Pour assurer les meilleurs résultats possibles, l’implication de la famille est un facteur essentiel. Mais qu’est-ce que cela signifie ?
La famille doit être capable d’entendre la parole du professionnel et d’accepter de se remettre en question
Elle doit respecter les consignes transmises, à l’unanimité
Les exercices mis en place par le professionnel doivent être entraînés à la fréquence demandée
„Ce n'est pas si terrible !"
J’aimerais insister sur un aspect que l’on a trop souvent tendance à dédramatiser : le stress intense que le chien subit à chaque absence.
On pense, à tort, que plus un chien montrera des signes impressionnants, plus le stress sera intense. Certains chiens seront plus « démonstratifs » que d’autres, chacun exprimant son stress de manière différente … Comme les humains !
La démonstration de signes de stress peut donner une information erronée sur l’intensité des émotions ressenties par l’individu :
Un état de panique n’engendrera pas toujours des mouvements excessifs. Une peur intense n’entraînera pas systématiquement des cris intenses.

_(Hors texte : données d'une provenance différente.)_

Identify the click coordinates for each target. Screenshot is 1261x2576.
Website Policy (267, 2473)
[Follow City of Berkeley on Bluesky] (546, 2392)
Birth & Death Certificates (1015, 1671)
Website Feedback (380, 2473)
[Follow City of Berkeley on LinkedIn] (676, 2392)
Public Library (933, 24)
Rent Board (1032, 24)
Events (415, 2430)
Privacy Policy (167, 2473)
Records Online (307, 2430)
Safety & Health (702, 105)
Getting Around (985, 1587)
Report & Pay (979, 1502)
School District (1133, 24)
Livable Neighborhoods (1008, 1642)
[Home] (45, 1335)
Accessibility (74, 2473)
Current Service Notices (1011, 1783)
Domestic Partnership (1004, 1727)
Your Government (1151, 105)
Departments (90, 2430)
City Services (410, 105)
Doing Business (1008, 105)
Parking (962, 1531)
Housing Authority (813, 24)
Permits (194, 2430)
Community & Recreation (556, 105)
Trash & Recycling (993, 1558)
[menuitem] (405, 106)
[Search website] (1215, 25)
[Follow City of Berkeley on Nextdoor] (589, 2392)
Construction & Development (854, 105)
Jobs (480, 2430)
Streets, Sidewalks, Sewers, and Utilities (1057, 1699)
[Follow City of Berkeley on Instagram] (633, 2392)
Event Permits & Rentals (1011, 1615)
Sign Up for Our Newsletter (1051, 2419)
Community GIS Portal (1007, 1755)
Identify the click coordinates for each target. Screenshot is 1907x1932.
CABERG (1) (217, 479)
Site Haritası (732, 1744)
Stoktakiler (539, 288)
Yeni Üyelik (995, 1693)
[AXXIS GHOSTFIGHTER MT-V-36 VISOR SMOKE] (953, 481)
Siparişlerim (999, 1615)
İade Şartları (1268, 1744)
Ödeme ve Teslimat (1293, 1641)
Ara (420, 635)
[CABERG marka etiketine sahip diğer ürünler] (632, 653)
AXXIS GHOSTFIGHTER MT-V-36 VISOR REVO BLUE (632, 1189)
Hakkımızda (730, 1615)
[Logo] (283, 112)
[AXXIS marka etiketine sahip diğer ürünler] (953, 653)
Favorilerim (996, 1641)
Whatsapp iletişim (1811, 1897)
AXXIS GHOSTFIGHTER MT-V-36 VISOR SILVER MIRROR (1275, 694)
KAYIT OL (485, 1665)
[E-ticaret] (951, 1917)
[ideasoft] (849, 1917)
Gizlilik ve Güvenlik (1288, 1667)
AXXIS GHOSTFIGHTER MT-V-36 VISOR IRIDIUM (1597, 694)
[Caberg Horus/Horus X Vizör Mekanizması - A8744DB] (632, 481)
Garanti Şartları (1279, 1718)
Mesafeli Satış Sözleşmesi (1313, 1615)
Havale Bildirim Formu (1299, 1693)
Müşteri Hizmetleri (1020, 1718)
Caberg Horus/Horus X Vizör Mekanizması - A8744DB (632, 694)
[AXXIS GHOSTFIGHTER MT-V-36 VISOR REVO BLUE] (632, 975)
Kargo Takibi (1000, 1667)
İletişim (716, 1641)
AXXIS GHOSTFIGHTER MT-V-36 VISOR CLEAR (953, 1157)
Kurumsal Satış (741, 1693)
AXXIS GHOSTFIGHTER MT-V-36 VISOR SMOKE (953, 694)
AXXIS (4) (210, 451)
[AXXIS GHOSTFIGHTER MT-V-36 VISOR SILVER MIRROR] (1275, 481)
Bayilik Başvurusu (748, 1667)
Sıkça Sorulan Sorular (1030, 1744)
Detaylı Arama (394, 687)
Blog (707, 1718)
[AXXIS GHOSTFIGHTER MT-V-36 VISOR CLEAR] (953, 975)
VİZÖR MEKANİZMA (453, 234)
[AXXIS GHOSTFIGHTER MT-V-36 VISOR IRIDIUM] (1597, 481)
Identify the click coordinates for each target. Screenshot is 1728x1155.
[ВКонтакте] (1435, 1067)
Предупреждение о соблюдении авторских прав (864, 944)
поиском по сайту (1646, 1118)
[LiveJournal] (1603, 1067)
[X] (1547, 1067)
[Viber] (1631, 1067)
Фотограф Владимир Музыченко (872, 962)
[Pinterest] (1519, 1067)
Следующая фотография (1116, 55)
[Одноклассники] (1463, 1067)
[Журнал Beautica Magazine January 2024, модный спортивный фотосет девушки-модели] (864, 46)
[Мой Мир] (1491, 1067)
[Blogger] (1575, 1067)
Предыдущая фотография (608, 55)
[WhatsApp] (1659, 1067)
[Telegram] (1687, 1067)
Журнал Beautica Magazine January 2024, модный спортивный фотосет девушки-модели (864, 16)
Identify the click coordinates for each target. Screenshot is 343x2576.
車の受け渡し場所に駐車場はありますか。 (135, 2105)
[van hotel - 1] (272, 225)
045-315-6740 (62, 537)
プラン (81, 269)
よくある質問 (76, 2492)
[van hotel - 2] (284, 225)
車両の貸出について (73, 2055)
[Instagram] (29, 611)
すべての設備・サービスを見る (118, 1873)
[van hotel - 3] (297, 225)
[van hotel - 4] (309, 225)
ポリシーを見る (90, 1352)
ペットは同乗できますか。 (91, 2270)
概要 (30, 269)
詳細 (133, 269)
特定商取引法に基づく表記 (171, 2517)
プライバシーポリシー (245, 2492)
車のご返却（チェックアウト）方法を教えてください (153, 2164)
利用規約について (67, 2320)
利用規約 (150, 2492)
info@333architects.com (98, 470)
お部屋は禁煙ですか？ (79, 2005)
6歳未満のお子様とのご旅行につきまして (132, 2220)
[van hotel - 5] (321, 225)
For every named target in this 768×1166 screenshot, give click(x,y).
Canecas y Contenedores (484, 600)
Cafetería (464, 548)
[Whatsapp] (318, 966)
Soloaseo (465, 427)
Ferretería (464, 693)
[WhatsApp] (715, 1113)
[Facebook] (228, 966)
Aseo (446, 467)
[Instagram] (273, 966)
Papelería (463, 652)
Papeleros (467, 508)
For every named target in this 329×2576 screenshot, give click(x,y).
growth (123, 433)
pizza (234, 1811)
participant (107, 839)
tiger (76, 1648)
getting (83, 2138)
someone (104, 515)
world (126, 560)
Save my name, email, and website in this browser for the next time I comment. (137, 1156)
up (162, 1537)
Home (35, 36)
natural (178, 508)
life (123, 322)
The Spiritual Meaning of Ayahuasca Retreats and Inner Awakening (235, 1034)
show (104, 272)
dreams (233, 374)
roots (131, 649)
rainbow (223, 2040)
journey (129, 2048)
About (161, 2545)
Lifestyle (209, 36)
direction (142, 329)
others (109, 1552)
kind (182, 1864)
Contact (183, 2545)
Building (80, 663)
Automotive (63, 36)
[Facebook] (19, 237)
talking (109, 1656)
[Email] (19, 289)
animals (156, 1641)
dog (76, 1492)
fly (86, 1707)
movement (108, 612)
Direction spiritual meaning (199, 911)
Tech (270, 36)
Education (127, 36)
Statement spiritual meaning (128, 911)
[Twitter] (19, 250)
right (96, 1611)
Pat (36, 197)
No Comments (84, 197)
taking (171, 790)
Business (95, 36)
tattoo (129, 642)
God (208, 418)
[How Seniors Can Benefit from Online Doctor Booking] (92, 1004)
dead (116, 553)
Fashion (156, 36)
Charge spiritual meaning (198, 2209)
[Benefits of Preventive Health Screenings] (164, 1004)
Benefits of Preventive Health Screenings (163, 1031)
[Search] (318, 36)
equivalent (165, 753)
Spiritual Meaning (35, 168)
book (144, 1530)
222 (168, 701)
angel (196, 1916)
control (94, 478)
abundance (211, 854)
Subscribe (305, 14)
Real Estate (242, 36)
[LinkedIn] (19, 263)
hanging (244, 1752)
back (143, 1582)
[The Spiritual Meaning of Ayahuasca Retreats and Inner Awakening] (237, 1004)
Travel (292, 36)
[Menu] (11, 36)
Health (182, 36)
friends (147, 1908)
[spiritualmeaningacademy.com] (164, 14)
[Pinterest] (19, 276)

Comprenons bien que les mécanismes de défense présentent autant de variations dans leur démonstration chez l’humain que chez l’animal. En revanche, ce qui ne varie pas pour l’anxiété de séparation, c’est son caractère intense et violent pour le chien, une mise en immersion plus ou moins longue et répétitive. On sait tous qu’être mis en immersion de manière récurrente ne résout rien, bien au contraire ! On sait également qu’à force de déclenchements, le chien aura de plus en plus de mal à revenir à l’équilibre. À force de tensions, sa perception de l’environnement en sera altérée. Il pourra par exemple montrer des signes d’intolérance. Et à terme ? Du stress chronique. Avec les conséquences potentielles sur sa santé … Comme pour les humains !
Illustration
Dans mon ancienne vie professionnelle, j’ai vécu deux expériences en apparence similaires.
La première : mon supérieur hiérarchique m’a confié de nouvelles missions. Il s’agissait pour moi d’effectuer des tâches jusqu’alors jamais expérimentées. Nous en avons donc discuté : tout en étant fière de cette « promotion », j’ai exprimé mes doutes, ma peur de ne pas y arriver, de ne pas être à la hauteur. J’ai obtenu en retour des mots encourageants, justes et bienveillants. Je savais surtout qu’en cas de besoin, il serait en mesure d’assurer le back-up. Ce fut l’une de mes plus belles expériences professionnelles. Malgré la soudaineté et le stress, j’ai travaillé en confiance et accompagnée.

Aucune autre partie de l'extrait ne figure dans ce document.